Ах, компания -- великое дело! Для компании -- я иду с тобою на объяснение, которое, между нами будь сказано, считаю образцово бездельным и заведомо глупым. О компания! компания, богиня компания! Сколько жертв приносится на ее алтарь! Говорят даже, будто для компании жид удавился. Однако чтобы жениться для компании -- о таком самоотверженном жиде я не слыхал. И полагаю, что и Мауэрштейн оным не окажется... Ну всползли... вот его номер... Ишь, музицирует... Стучи! "Звуки рокочут, звуки гремят..." Этакий у человека талант в пальцах, и они воображают женить его на Лидии Мутузовой!.. Ох, Федос, при всем благородстве наших чувств, каких мы дураков с тобой ломаем... Да уж ладно, ладно! Взялись за гуж... Нечего делать, стучи!

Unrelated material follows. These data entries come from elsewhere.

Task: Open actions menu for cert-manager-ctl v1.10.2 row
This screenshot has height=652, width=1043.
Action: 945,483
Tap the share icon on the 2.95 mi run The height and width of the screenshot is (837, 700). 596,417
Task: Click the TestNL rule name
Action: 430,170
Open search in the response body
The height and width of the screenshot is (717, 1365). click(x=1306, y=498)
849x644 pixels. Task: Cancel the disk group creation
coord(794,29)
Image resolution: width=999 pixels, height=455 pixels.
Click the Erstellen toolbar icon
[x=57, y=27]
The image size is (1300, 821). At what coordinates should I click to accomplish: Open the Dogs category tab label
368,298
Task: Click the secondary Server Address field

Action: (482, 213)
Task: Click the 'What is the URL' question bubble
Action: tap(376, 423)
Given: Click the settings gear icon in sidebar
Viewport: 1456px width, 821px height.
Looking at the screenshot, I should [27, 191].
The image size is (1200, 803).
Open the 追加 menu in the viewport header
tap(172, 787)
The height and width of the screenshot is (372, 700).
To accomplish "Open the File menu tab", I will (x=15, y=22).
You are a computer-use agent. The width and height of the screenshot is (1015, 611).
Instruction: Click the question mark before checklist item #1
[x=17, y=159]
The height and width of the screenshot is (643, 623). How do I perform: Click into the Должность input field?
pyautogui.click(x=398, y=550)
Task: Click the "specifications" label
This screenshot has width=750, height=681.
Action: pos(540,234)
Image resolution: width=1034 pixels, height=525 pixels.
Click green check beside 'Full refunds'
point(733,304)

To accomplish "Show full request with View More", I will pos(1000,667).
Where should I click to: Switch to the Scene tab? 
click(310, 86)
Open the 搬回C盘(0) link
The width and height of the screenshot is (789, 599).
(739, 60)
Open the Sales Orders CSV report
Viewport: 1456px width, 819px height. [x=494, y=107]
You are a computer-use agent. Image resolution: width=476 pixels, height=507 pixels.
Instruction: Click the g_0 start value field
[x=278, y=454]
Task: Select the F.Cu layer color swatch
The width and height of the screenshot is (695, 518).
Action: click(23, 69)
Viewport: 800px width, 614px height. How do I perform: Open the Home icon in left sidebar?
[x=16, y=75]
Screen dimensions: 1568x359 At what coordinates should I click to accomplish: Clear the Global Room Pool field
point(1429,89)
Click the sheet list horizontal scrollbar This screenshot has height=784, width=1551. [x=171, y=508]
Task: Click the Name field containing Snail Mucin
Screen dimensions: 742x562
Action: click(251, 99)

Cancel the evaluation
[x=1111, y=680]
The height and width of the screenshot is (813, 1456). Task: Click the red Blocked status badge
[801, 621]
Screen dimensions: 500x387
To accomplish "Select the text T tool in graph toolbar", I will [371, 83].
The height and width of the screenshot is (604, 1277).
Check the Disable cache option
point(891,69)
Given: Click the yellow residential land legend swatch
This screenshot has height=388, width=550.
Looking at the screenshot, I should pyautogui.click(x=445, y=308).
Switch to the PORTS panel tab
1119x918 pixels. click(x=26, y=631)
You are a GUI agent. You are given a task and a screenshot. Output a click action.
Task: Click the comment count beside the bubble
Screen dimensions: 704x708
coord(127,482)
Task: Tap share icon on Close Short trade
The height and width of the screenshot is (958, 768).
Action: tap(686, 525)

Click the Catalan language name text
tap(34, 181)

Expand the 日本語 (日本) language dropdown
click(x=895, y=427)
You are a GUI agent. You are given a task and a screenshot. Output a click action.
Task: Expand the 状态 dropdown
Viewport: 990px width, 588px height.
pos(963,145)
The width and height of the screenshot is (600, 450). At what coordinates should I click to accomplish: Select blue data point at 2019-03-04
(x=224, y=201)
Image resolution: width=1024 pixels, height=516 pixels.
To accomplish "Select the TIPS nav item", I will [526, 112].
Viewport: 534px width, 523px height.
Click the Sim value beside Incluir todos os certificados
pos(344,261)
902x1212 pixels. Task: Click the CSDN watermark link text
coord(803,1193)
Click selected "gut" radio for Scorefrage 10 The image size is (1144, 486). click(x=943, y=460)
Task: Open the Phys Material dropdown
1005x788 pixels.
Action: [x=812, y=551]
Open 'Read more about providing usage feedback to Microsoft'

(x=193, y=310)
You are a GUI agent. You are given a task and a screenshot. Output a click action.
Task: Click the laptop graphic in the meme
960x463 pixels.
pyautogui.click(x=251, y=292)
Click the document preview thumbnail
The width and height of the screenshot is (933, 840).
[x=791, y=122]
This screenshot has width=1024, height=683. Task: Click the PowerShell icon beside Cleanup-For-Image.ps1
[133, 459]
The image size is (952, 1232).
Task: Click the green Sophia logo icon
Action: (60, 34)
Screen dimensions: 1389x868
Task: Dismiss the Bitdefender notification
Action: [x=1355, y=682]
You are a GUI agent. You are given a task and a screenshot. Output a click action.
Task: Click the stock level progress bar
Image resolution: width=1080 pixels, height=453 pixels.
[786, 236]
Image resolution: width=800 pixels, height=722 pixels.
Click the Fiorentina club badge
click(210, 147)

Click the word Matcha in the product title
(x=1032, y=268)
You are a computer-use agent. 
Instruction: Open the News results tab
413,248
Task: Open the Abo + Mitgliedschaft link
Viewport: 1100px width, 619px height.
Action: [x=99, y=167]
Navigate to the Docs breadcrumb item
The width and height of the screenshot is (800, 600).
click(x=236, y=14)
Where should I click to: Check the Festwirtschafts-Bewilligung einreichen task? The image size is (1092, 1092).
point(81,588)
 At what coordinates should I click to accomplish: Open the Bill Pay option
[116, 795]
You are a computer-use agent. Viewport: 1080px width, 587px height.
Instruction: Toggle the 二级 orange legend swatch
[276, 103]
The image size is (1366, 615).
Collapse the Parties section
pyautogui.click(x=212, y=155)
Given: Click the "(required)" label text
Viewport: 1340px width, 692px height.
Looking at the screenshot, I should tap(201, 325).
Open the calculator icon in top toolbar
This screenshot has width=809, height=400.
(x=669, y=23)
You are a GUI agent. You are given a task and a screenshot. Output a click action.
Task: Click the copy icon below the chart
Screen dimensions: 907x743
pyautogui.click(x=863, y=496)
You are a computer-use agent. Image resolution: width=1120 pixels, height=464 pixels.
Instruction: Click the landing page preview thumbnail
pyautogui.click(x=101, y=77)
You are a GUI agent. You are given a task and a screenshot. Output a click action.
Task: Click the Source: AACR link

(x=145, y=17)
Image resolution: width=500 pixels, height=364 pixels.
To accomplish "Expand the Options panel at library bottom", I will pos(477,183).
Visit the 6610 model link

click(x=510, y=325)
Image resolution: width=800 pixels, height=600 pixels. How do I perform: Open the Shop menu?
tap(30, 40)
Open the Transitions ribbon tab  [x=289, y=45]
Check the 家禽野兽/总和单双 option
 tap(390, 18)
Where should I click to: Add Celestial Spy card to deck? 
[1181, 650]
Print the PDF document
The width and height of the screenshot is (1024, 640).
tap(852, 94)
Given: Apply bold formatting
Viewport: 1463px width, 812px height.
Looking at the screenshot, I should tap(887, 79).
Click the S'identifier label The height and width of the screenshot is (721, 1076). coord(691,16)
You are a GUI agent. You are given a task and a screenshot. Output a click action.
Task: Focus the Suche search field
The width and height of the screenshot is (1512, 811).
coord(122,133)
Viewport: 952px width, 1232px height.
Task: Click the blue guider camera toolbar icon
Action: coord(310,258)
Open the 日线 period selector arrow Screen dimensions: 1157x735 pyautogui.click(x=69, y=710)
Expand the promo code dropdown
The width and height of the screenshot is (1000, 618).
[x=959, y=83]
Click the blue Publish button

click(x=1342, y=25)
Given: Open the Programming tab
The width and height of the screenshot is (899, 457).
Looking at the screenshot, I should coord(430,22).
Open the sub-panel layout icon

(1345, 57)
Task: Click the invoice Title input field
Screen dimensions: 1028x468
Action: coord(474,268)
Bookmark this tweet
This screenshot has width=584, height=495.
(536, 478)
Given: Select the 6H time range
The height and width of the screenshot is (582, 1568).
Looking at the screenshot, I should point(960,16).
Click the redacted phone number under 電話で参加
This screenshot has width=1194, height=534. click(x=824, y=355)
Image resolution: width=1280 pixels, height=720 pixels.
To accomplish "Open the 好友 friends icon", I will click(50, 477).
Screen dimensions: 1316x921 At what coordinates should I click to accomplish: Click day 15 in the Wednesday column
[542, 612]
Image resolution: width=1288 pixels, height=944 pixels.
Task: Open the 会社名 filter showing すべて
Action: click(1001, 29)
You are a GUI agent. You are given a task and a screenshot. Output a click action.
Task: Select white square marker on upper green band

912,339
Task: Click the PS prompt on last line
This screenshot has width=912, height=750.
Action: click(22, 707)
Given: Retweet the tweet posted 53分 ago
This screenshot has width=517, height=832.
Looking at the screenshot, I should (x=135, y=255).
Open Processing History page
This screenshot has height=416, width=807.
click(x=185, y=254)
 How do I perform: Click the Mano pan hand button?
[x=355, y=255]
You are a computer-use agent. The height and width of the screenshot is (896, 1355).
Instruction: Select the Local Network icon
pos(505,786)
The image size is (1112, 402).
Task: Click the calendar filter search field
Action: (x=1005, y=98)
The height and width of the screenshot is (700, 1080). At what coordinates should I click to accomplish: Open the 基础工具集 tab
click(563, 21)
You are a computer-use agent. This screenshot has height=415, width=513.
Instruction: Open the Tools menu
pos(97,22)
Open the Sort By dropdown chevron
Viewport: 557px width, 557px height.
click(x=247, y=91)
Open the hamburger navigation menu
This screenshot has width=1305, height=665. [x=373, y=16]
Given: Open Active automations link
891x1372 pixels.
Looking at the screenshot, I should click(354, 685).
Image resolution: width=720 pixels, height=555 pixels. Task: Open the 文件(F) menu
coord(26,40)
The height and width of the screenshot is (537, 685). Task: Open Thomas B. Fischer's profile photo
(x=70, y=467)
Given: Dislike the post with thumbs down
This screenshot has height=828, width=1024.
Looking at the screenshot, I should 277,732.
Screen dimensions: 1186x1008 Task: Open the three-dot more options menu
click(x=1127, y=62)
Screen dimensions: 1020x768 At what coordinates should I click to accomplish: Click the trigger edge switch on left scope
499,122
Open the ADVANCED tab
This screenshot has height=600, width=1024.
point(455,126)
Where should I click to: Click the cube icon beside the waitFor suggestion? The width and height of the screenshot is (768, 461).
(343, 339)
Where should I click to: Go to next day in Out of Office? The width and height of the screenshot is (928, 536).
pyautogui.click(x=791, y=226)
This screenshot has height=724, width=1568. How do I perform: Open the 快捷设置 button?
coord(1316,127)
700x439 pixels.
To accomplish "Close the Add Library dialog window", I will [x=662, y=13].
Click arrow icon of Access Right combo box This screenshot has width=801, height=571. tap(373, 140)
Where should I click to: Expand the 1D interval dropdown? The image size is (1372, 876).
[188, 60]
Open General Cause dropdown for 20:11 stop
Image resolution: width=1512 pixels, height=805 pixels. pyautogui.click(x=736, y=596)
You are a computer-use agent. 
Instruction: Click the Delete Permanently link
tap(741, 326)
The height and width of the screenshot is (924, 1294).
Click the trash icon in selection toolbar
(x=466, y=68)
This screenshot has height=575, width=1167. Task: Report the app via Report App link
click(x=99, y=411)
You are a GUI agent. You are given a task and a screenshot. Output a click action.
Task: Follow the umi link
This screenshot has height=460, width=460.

Пианист встал из-за рояля навстречу гостям, угрюмый, бледный, с следами мучительно бессонной и нервной ночи на лице, но спокойный и вежливый.
-- Господа, -- заговорил он первый, -- я предчувствую, что привело вас ко мне... И, во избежание лишних разговоров, сразу заявляю вам: я готов на все виды удовлетворения, которые потребует от меня Лидия Юрьевна.
Торжествующий Бурст гордо взглянул на Квятковского.
-- Я очень рад, Мауэрштейн, -- что вы так прямо и по совести, -- заговорил он с обычною своею веселою грубостью.-- Ну вот, значит, мы можем и дружески... Давайте, милый человек, лапку. А то, правду сказать, нехорошо было: и талант вы первоклассный, и человеком порядочным вас все считали, и вдруг этакая гнусность... Очень это неприятно идти к человеку, которого еще вчера уважал, с кулачною расправою, как к прохвосту какому-нибудь.
-- Бурст, -- остановил его Мауэрштейн с прежнею тихою вежливостью, -- то, что я сказал, я готов повторить хоть тысячу раз, однако, поверьте, не потому, чтобы я испугался ваших кулаков, но только потому, что я люблю Лидию Юрьевну... да, имею это несчастье: люблю... и сделаю все, решительно все с своей стороны, чтобы сделать ее спокойною и счастливою.
-- Ну да! ну да! Конечно!-- орал ликующий Бурст.-- О кулаках -- это я только так, к слову... Можно и забыть! Не стоит разговаривать!.. Конечно! Вы великолепны, Мауэрштейн! Трясу вашу композиторскую лапу... Ну что же, в самом деле? С кем греха не бывает? Ну сорвался с крюка, наглупил, напакостил, -- ничего не поделаешь: пиши "лабет"! А теперь надо поправлять дело, Мауэрштейн, надо поправлять...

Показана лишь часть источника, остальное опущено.